The Production Rating: 2/5
The film has been framed at 1.78:1 and is anamorphically enhanced for widescreen televisions. Because Fox chose to send a DVD rather than a Blu-ray for review, the video quality is compromised by the lack of resolution. Sharpness is very good, but the tight line structures and detailed jungle foliage leads to numerous artifacts such as aliasing, line twitter, and moiré patterns. Color has been somewhat desaturated to give the film a grittier feel (the director mentions Black Hawk Down and Platoon as inspirations, so the look of the film is no surprise.) Blacks can be inky, but shadow detail is again something of a problem when black levels are crushed. The film has been divided into 28 chapters.
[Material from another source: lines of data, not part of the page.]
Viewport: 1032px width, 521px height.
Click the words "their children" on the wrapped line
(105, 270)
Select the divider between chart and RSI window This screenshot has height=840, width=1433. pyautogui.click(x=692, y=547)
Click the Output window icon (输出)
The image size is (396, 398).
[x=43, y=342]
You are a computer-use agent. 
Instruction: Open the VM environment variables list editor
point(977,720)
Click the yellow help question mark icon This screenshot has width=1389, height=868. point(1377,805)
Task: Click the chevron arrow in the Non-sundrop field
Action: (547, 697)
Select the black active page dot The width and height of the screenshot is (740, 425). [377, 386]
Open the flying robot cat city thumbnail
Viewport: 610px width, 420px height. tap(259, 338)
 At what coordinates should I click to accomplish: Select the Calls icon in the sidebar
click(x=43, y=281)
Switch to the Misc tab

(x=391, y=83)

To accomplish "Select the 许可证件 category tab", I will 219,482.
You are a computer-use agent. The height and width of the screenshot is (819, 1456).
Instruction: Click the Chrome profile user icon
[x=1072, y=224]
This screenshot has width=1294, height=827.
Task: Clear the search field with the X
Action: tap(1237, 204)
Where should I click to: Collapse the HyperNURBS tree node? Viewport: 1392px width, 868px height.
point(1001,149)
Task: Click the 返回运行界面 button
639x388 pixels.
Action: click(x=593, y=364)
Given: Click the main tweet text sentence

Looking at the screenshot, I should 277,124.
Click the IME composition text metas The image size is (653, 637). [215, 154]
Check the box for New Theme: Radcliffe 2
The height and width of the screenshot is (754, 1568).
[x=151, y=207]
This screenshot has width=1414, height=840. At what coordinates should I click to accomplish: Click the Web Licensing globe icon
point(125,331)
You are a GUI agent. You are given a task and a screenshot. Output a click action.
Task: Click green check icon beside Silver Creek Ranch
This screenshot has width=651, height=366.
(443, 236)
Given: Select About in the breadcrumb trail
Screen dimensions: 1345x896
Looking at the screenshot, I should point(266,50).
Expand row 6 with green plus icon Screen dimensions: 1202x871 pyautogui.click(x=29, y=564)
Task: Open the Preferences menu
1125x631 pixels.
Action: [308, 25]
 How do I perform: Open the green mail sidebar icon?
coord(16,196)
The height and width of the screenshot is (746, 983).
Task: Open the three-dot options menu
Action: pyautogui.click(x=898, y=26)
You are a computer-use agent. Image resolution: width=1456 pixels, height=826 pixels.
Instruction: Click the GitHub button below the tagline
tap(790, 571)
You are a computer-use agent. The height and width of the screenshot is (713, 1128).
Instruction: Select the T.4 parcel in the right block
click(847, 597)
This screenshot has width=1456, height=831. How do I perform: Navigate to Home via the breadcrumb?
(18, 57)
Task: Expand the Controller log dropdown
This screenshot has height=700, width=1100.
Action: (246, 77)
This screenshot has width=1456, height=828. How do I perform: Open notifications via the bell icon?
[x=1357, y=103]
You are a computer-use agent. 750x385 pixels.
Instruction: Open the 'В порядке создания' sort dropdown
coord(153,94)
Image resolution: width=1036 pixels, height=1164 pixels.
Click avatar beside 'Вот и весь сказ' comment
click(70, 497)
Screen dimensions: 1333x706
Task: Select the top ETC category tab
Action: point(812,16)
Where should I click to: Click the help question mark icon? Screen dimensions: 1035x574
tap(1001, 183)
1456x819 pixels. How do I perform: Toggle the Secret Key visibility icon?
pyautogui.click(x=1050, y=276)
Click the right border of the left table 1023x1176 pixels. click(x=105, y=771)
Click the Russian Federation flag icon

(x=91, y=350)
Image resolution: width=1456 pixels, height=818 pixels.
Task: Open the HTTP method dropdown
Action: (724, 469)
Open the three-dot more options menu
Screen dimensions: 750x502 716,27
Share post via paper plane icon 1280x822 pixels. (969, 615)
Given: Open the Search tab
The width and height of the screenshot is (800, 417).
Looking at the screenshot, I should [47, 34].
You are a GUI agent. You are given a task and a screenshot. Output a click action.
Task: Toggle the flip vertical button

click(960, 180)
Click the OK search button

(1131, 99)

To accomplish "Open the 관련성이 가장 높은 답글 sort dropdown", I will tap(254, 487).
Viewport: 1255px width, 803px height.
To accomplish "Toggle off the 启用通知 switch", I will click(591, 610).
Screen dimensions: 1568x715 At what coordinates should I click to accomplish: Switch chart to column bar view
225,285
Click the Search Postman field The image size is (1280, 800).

Video Rating: 3.5/5 3D Rating: NA
The Dolby Digital 5.1 sound mix offers a completely satisfying sound experience in all available channels when the attacks occur (which are pretty much 90% of the movie). Panning effects across and through the soundstage are frequent, and the LFE channel gets a thorough workout from the innumerable explosions and heavy artillery on display. Despite the huge levels of noise, dialogue is always discernible.
Audio Rating: 5/5
Audio Commentary: director Roel Reiné goes solo on the track enthusiastically describing his work process, his inspirations, and his pride in the finished product.The Ultimate Mission (10:35, SD anamorphic): director Roel Reiné, actors Lex Shrapnel, Leroy Gopal, Darron Meyer, Colin Moss, Anthony Oseyemi, and stunt coordinator Leroy Gregg give brief interviews about the making of the film.Surviving the Shoot (5:27, SD anamorphic): director Roel Reiné, actor Lex Shrapnel, and stunt coordinator Leroy Gregg discuss the shooting of the street ambush in Johannesburg.Master of Chaos (5:30, SD anamorphic): the cast marvels at the insane work ethic of director-cinematogpher Roel Reiné who is known for doing more than one hundred set-ups in a single day. Reiné also comments on how having three additional cameras rolling during action scenes allows for a much more accelerated pace for filming.Promo Trailers (SD): The Counselor, Robocop, In the Name of the King 3, 12 Rounds 2, The Marine 3.
Special Features Rating: 3/5
For teenaged boys and other action fans who want an ADD-afflicted action film, easily viewed and easily disposable, Seal Team Eight: Behind Enemy Lines will clearly fill the bill. The script comes a cropper trying to provide even rudimentary surprises or brief segues from the combat that don’t ring true, but there’s no shortage of action or noise in this made-for-home video enterprise.